> **Exercise**: Give back every record verbatim, but not the pictures.

━━━━━ Provided entries ━━━━━

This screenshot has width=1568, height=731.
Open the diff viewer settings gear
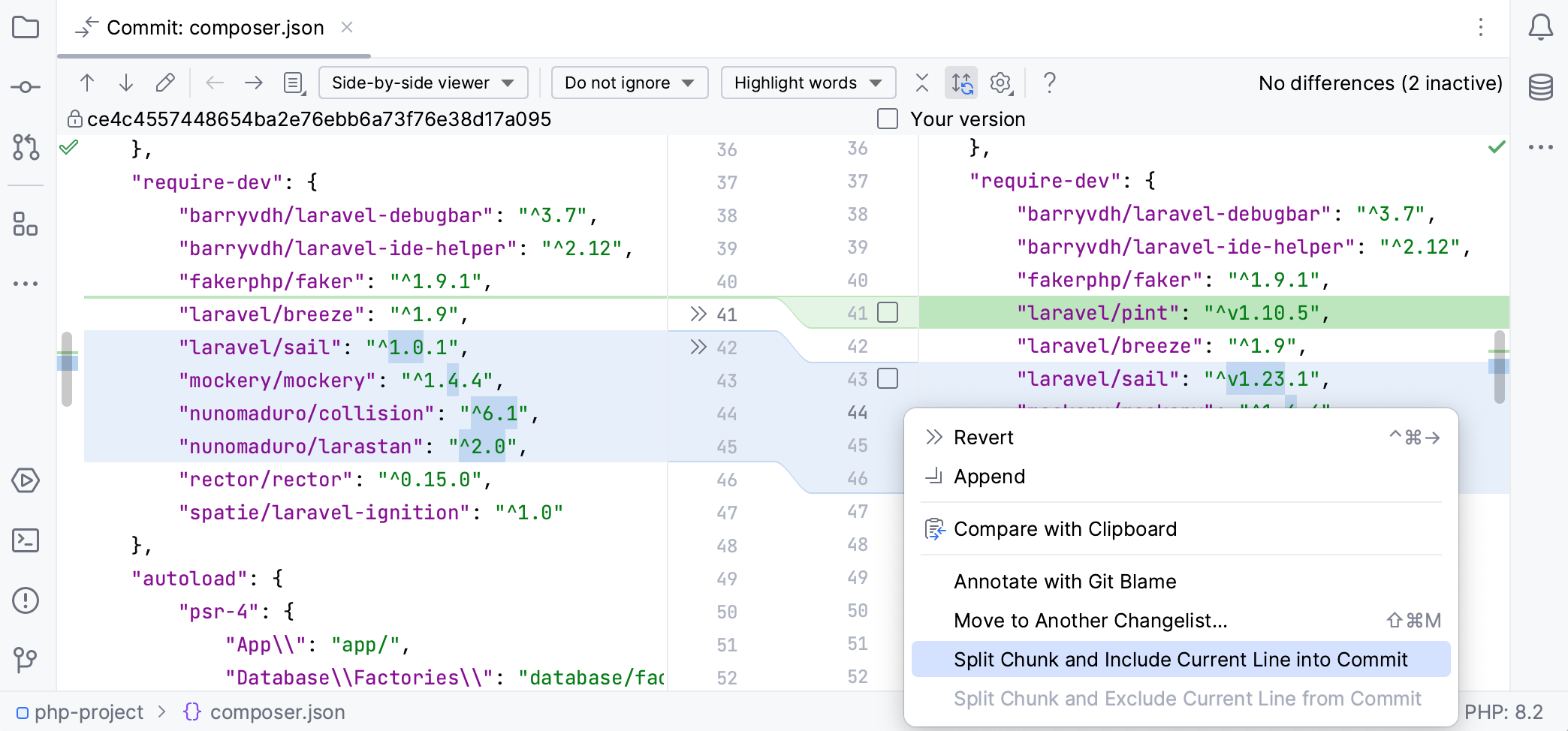(1000, 83)
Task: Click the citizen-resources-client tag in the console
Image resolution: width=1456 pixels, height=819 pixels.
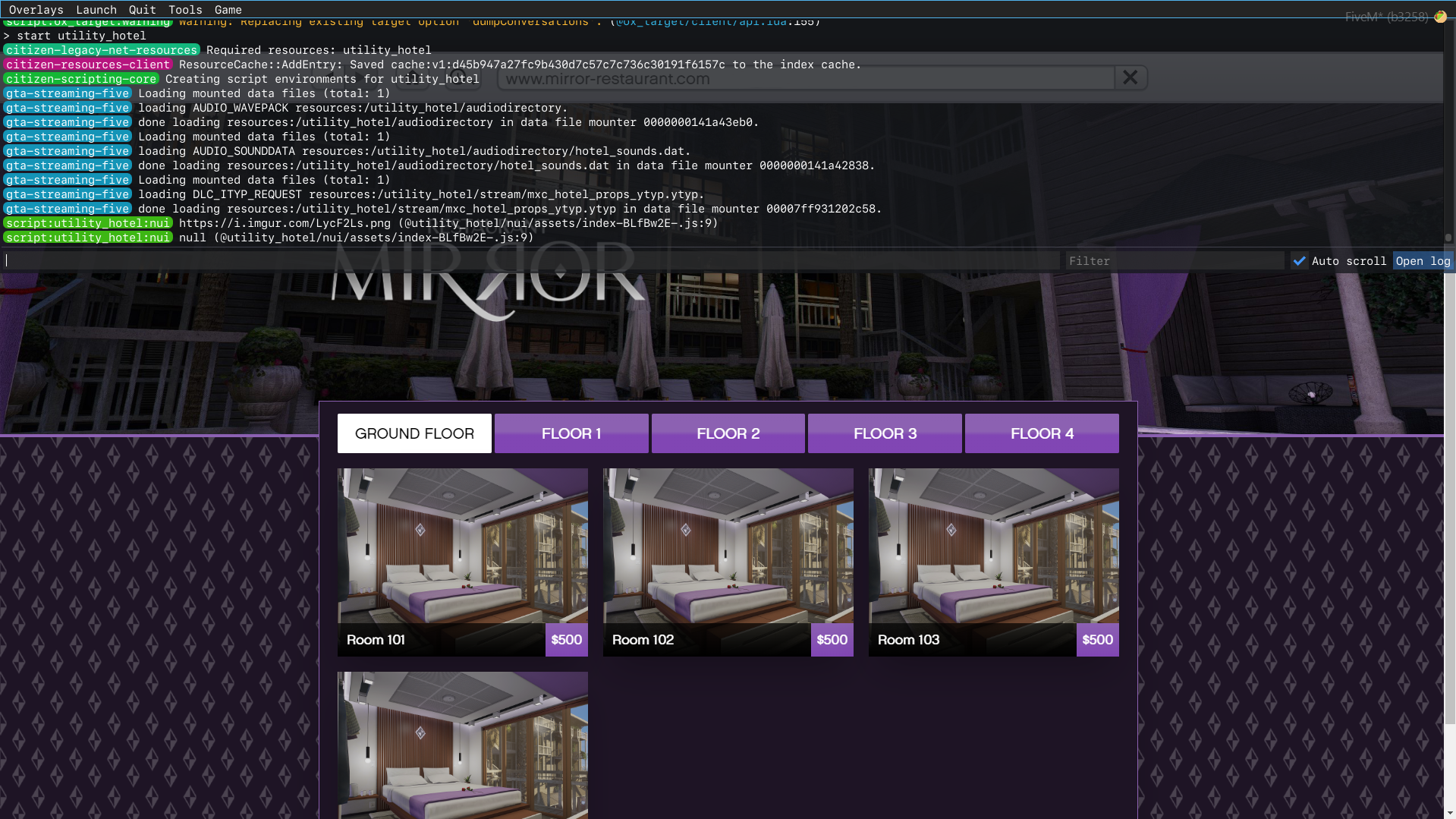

━━━━━

> **Result of the exercise**:
This screenshot has width=1568, height=731.
Open the diff viewer settings gear
(1000, 83)
Task: Click the citizen-resources-client tag in the console
Image resolution: width=1456 pixels, height=819 pixels.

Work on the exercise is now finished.